The Metamorphosis at the Royal Opera House online
Every day is the same for Gregor Samsa (Edward Watson). He wakes up at the same time, wears the same suit, and puts an identical yellow apple into his briefcase. He buys the same coffee from the same woman and boards the same train. In the evening, he gets the same sterile kiss on the cheek from his wife. That is until one day, when he wakes up to find he’s been transformed into a giant cockroach.
This adaptation of The Metamorphosis uses contemporary dance and physical theatre to show Samsa’s transformation. His movements are inhuman: his toes and fingers wriggle like antennae, taking on the form of a cockroach’s head. He moves in ways we don’t expect people to move, inverting yoga positions with insect-like actions to create something we likely have never seen before.
As he moves, his shadow takes on the silhouette of a cockroach, accentuating his movements. The stage, which starts off entirely white, is smeared with black oily slime as the show progresses. The black smudges spread across his room until they infect the family living space, transforming the sterile surroundings. The furniture tilts in Samson’s room, creating a disjointed, dirty mirror of what it once was.
Watson gives an incredible performance in the lead role: his strength and flexibility are truly impressive and he successfully uses his body to make us see him as something inhuman. Because this is a digital show, we are able to get a close up of his face, which is important because his eyes are still human, screaming at us.

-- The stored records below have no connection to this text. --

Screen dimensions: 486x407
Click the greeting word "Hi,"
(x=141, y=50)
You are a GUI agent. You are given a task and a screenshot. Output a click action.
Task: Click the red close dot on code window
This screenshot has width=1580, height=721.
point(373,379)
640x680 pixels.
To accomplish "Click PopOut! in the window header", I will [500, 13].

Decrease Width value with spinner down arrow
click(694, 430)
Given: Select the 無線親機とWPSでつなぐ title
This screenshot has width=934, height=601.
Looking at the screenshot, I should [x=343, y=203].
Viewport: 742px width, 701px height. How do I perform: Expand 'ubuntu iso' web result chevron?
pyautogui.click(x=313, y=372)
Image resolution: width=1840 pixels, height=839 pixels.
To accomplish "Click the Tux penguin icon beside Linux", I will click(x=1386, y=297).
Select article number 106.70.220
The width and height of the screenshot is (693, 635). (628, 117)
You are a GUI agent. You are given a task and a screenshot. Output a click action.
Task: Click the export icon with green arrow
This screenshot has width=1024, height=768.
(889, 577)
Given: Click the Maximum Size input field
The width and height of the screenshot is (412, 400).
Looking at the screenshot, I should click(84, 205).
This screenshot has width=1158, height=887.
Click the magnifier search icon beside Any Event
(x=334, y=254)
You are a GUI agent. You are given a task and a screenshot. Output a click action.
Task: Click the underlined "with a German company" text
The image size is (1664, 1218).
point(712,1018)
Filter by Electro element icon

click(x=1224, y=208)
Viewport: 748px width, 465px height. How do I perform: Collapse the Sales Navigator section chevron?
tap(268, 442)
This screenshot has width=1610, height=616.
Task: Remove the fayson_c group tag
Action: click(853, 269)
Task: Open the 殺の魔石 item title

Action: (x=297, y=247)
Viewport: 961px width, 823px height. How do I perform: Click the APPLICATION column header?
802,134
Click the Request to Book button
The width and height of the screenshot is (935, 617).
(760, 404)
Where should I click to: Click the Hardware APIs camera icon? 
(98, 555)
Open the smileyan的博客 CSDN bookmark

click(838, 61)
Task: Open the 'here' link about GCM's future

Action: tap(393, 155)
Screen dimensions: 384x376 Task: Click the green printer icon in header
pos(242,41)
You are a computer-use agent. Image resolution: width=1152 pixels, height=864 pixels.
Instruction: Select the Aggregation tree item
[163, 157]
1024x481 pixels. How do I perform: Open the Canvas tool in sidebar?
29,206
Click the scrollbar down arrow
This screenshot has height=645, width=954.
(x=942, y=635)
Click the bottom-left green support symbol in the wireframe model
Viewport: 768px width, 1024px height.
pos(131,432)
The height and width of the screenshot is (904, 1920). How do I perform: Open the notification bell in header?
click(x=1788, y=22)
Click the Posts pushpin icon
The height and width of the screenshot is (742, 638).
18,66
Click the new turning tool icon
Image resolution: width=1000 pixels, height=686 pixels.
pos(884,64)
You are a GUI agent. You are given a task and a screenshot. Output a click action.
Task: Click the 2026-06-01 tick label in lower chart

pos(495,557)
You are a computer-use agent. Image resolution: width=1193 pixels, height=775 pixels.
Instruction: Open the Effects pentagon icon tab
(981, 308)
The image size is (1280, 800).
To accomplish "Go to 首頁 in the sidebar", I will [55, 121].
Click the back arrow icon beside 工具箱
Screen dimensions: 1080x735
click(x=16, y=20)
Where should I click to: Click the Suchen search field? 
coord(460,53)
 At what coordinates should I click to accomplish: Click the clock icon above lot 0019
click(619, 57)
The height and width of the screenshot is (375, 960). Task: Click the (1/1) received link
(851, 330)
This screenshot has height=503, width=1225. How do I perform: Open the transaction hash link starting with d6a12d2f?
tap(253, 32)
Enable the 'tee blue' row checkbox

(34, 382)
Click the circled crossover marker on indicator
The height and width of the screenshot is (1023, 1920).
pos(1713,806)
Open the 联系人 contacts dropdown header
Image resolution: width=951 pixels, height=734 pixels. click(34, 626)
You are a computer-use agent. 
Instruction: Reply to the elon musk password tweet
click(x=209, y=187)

Mime and sound effects are important here: although Samsa’s room is not physically cut off from the rest of the house, we come to believe there is a door there through the characters actions and perfectly timed sound effects. The other characters may not have such physically demanding roles, but they are vital because we need to see how people react to him to believe what is happening.
Samsa’s transformation is mostly shown through physical movements, but a black goo which starts around his mouth and goes on to smear his entire body is a visual reminder of what is happening to him. The monotony of his life is cleverly highlighted with the same music, the same characters, even the same apple.
The music wouldn’t be out of place in a horror movie. It’s not a traditional ballet score and takes inspiration from earthly sounds – like water, hissing, clinking – but disjoints them somehow, adding to the sense of surrealism. The characters speak aloud in Czech, their voices contrasting with the otherworldly soundtrack to show the conflict between the “real” world and Samsa’s new reality.
If you’re looking for a twirling tutu of a ballet, this isn’t the show for you. But if you want to watch something different, amazing and thought-provoking, turn The Metamorphosis on right now.